[Work item]
Which lines of the data below hold "icon"? Copy each of them.

(Collected data)
# # # #
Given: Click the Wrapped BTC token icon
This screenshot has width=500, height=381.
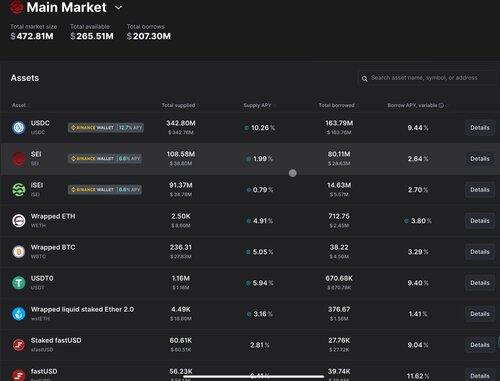Looking at the screenshot, I should (19, 252).
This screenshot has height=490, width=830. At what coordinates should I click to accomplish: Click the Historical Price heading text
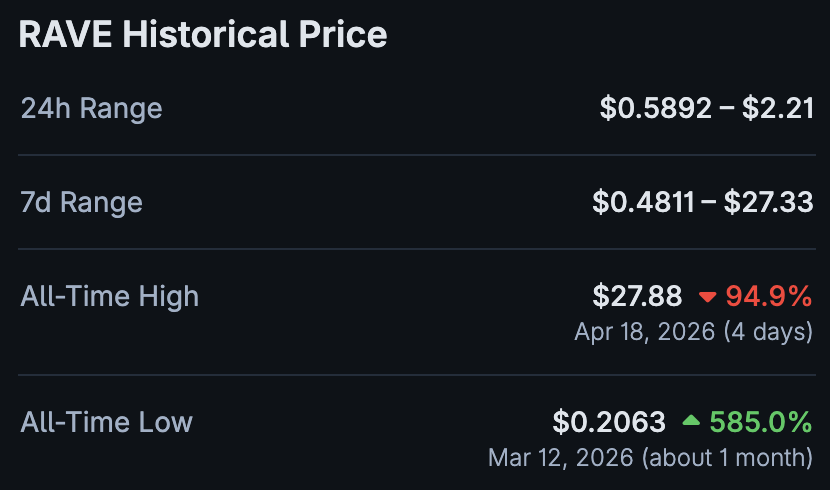click(254, 35)
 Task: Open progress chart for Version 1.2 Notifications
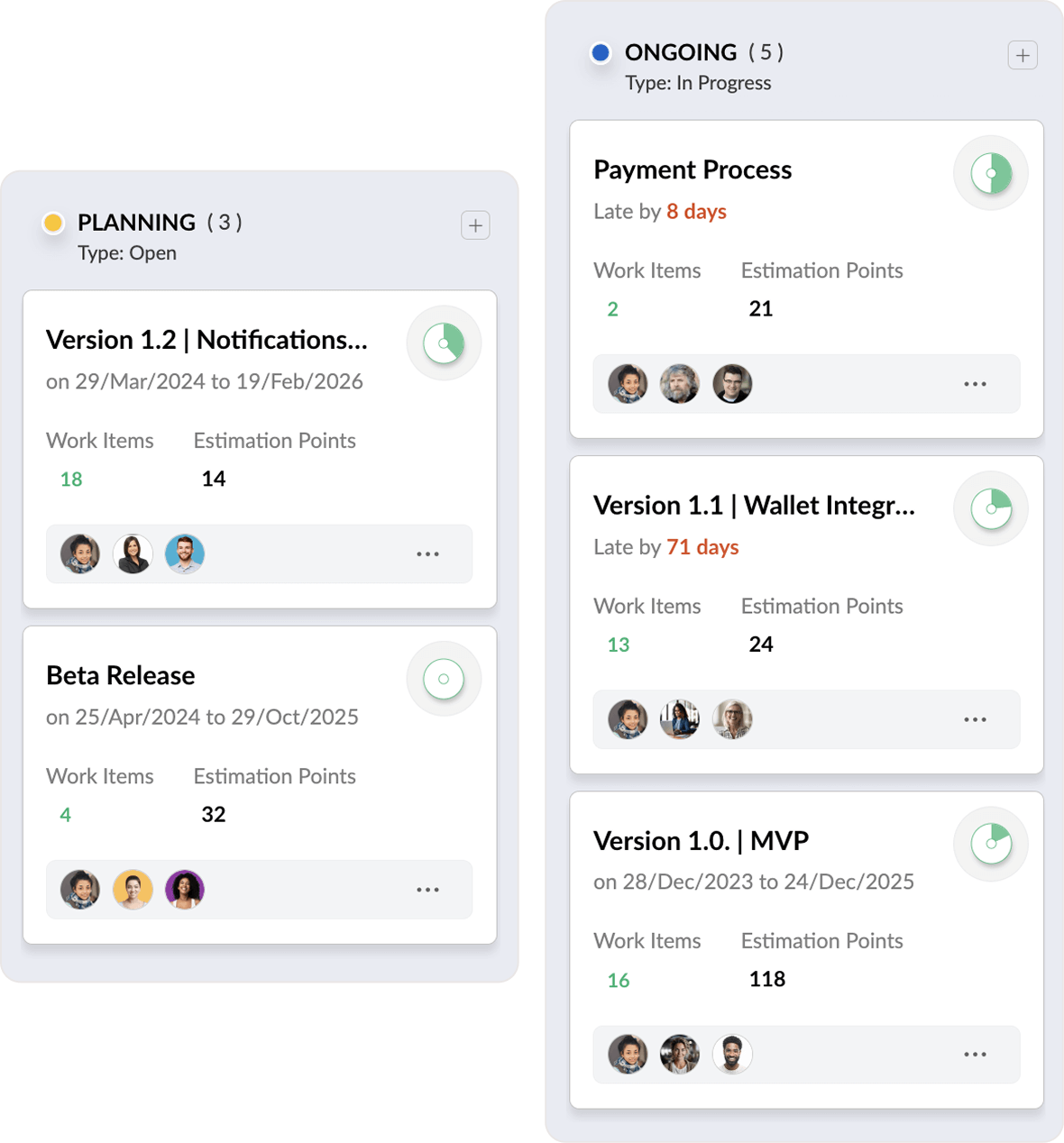444,343
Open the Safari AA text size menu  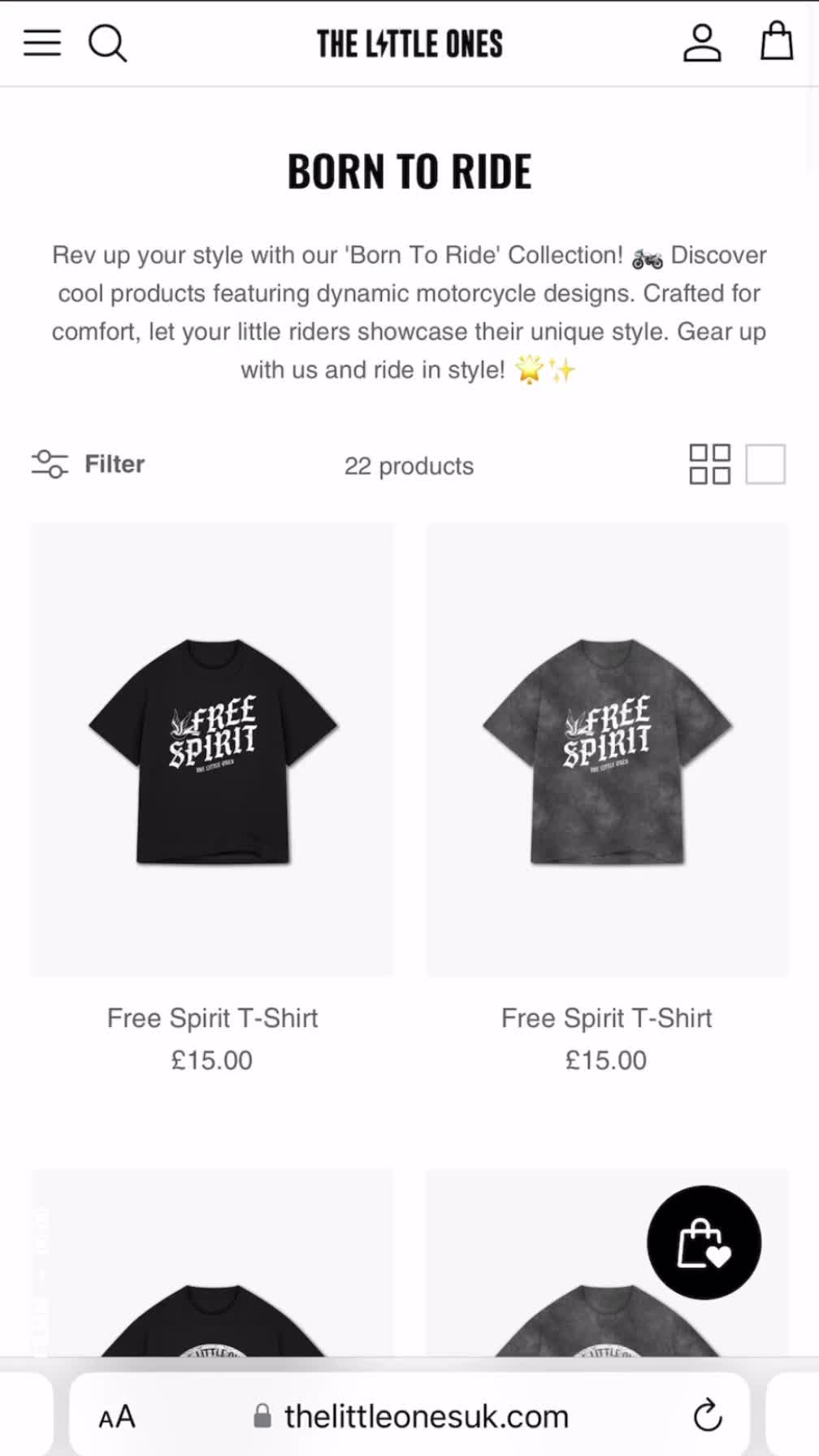coord(117,1417)
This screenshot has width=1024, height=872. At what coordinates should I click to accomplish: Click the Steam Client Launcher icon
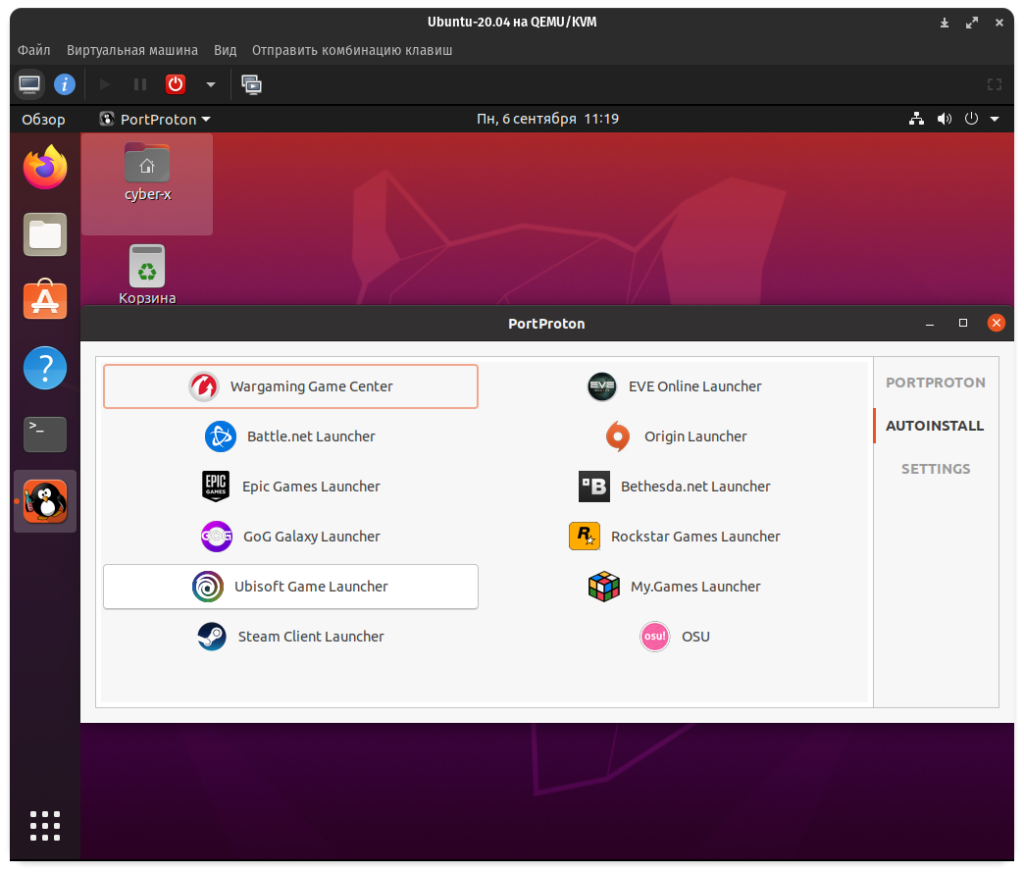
# # # #
[Answer section]
Given: Click the Wrapped BTC token icon
This screenshot has width=1024, height=872. At what coordinates should I click to accomplish: Click the Steam Client Launcher icon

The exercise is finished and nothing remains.